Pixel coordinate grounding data

********

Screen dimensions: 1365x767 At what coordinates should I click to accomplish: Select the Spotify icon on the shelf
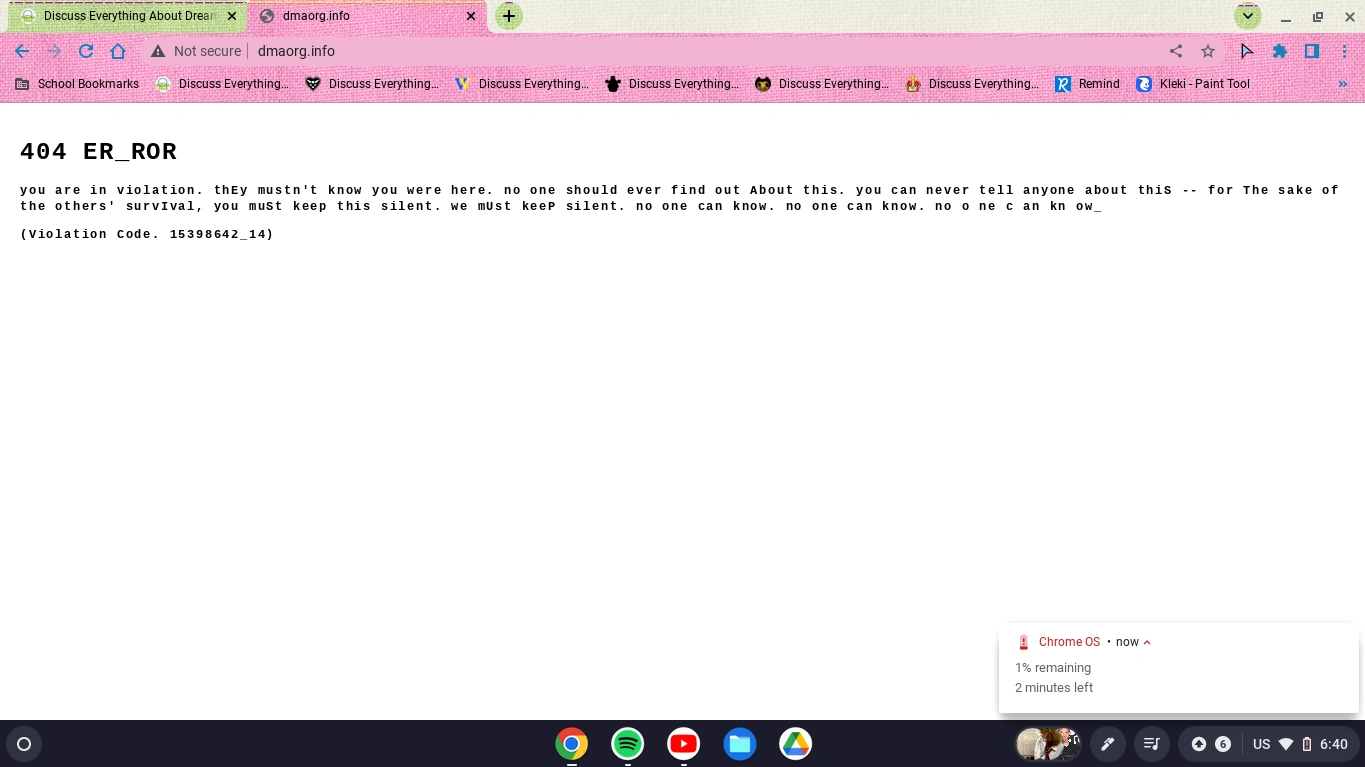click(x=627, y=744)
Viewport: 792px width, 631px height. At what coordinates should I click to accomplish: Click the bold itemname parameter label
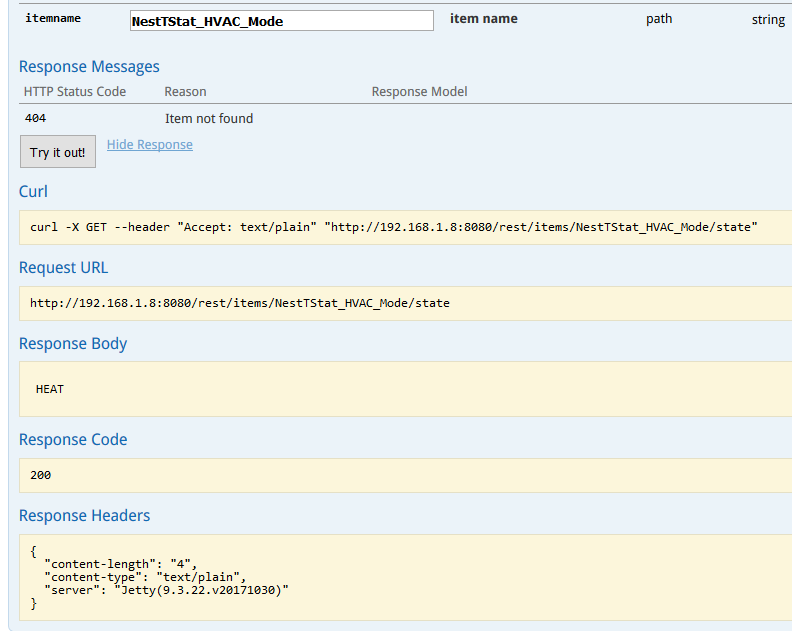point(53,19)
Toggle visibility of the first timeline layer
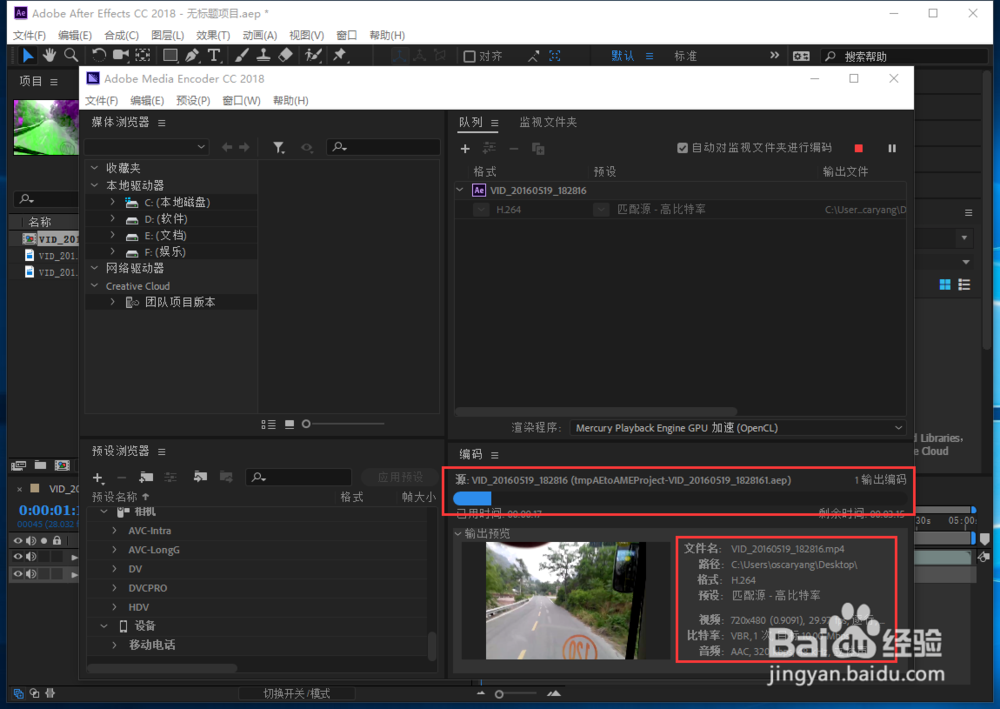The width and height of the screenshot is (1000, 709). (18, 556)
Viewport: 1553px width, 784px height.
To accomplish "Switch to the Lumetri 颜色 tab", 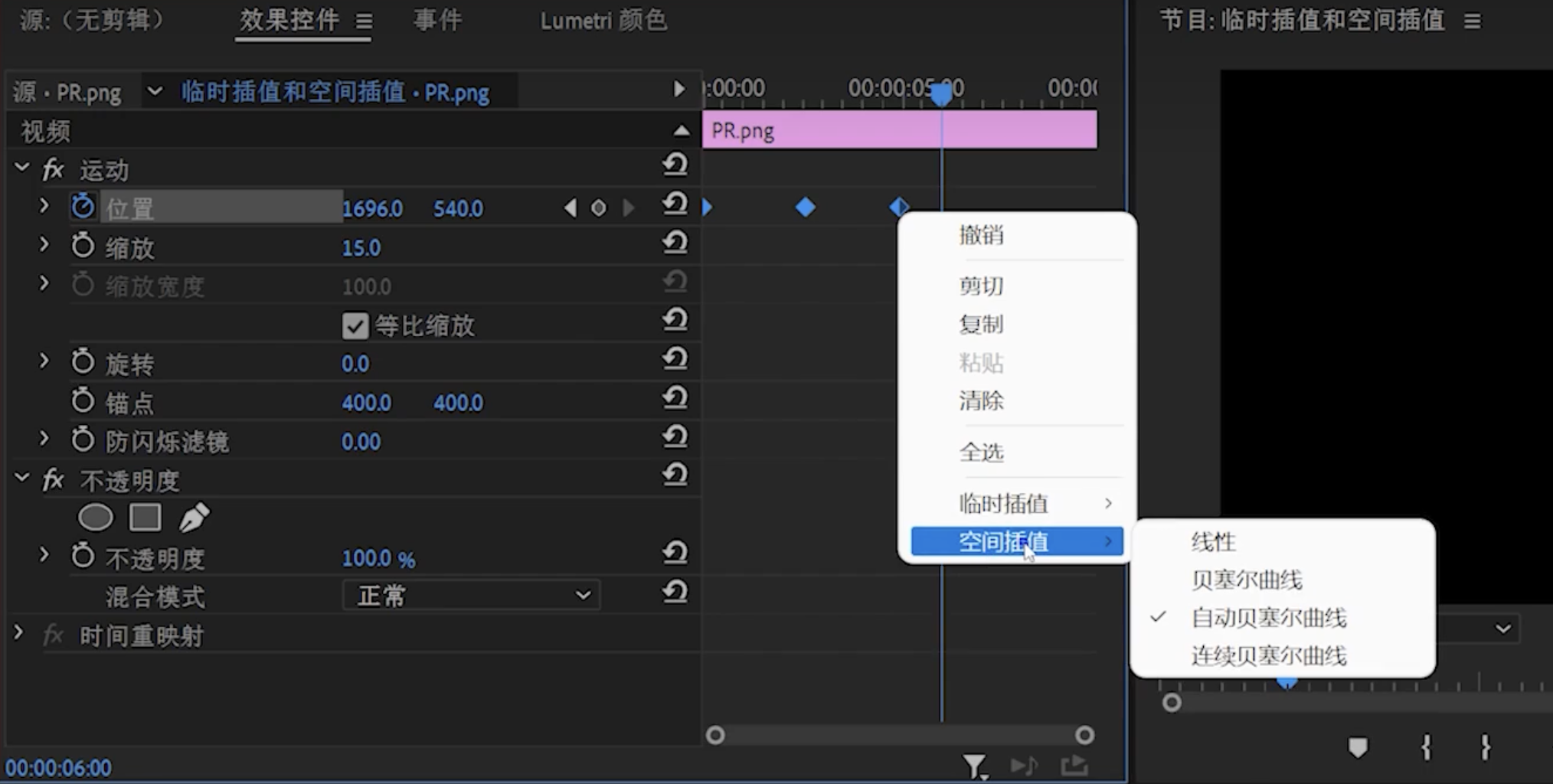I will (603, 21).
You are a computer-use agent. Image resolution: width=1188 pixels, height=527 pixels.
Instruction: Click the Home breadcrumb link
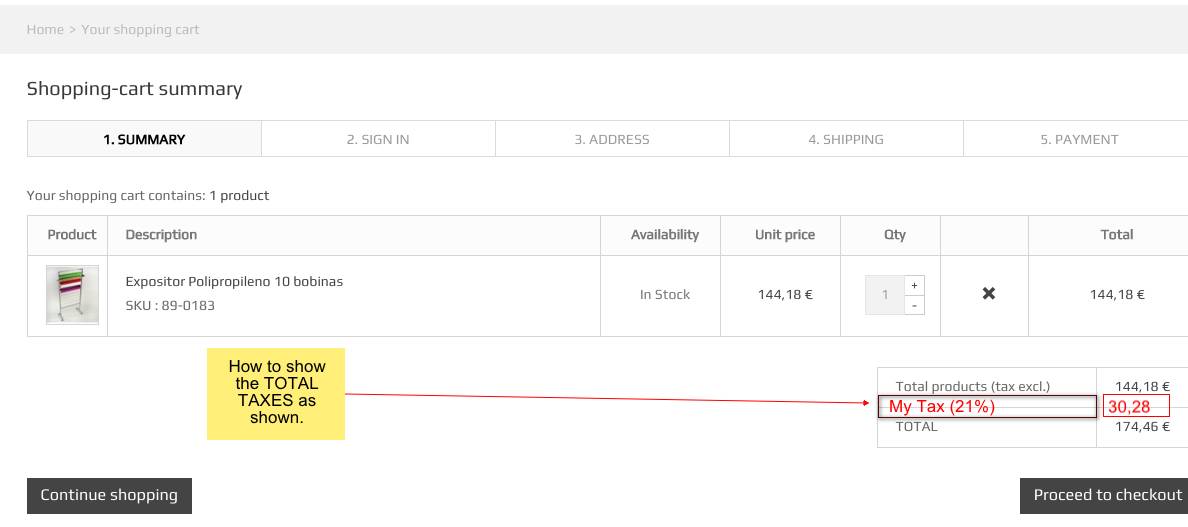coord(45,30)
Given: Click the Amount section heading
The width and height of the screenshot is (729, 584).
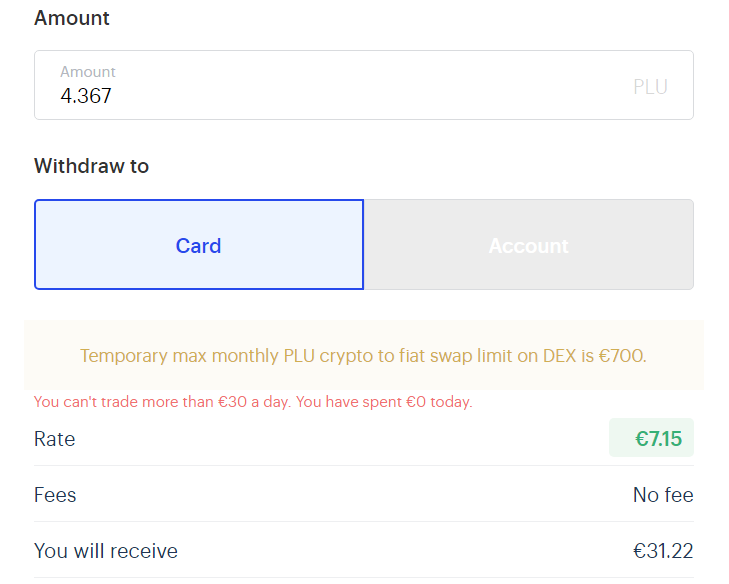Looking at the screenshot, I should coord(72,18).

********

EXERCISE AIM: Exactly repeat only the lines from the one with "Given: Click the Amount section heading" to the closing line above, both included, and omit every picture.

SOLUTION:
Given: Click the Amount section heading
The width and height of the screenshot is (729, 584).
Looking at the screenshot, I should coord(72,18).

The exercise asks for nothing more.